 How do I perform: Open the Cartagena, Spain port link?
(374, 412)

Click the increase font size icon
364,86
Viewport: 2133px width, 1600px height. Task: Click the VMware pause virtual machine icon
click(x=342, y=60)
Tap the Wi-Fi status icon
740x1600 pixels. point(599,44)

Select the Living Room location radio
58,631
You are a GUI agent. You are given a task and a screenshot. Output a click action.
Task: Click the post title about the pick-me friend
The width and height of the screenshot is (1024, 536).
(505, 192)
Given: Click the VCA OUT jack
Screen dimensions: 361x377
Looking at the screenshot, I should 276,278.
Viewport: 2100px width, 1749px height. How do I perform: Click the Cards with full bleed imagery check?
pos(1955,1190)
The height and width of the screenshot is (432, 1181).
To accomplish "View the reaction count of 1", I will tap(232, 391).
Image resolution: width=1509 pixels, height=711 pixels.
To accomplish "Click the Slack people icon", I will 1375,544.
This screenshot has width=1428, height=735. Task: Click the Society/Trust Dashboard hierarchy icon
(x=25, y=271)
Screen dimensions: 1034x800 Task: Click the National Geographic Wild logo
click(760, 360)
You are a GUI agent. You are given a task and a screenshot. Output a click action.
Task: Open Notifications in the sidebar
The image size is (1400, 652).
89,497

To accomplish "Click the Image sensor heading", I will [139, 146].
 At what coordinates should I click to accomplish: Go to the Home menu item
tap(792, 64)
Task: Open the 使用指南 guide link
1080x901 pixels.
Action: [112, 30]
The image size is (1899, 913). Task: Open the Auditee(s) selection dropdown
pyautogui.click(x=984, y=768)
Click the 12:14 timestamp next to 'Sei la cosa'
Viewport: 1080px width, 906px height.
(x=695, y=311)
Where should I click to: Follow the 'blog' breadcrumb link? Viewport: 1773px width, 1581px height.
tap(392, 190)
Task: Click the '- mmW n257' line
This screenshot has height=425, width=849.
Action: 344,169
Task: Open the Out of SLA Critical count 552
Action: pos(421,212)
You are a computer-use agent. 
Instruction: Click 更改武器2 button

→ **STATED PROBLEM**: Rewrite the rows beginning at the line containing "Task: Open the 使用指南 guide link" and ending after the line containing "(x=695, y=311)", requests included, adding 133 to every coordinate value in the answers.

→ **SOLUTION TO THIS PROBLEM**:
Task: Open the 使用指南 guide link
1080x901 pixels.
Action: [245, 163]
The image size is (1899, 913). Task: Open the Auditee(s) selection dropdown
pyautogui.click(x=1117, y=901)
Click the 12:14 timestamp next to 'Sei la cosa'
Viewport: 1080px width, 906px height.
(x=828, y=444)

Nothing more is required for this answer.